The cardiologist quickly discovered that I had a 99% blockage in the LAD artery (the infamous “widow maker” blockage) and an 80% blockage in another artery. He installed a stent in the LAD, and the second stent was installed four days later. Before this, I already had stents in two arteries, (from 2010 and 2015), but they were stable.
The next day, the cardiologist told me, “Mr. Robinson, you are a very lucky man. Out of 100 people that this happens to, 93 are either dead or brain dead.” I understood what he meant. If I had been in bed sleeping or on a plane or driving a car when it happened I would have been a goner.
Amazingly, I suffered no permanent damage to my heart. This was a bit shocking, since this is not the norm.

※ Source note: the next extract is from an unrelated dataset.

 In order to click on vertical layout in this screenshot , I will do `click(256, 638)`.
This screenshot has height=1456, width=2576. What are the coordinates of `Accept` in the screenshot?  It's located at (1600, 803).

But I don’t believe I was simply “lucky.” I tried to believe that at first, because otherwise I would have to accept that God had stepped in and spared my life for some reason. But for what reason? Was I supposed to carry out some special Godly mission?
I had no idea. So I put that thought out of my mind and just went on with life. But eventually I began to wonder if I was meant to go back to my Christian songwriting roots. Back in the 1970’s and 80’s I had served as part-time and full-time music minister at more than half-a-dozen churches, and composed 13 choir musicals.
But what was the point? I knew I could write some praise and worship music (better music that I had written before), but who would care? Who would actually use it?
My strong feeling was to go ahead with it anyway. And so, I am.
Did God spare my life so I could do this? I still can’t say for sure, but, again—I’m going ahead with it anyway.
I guess that’s faith. Or at least some form of faith.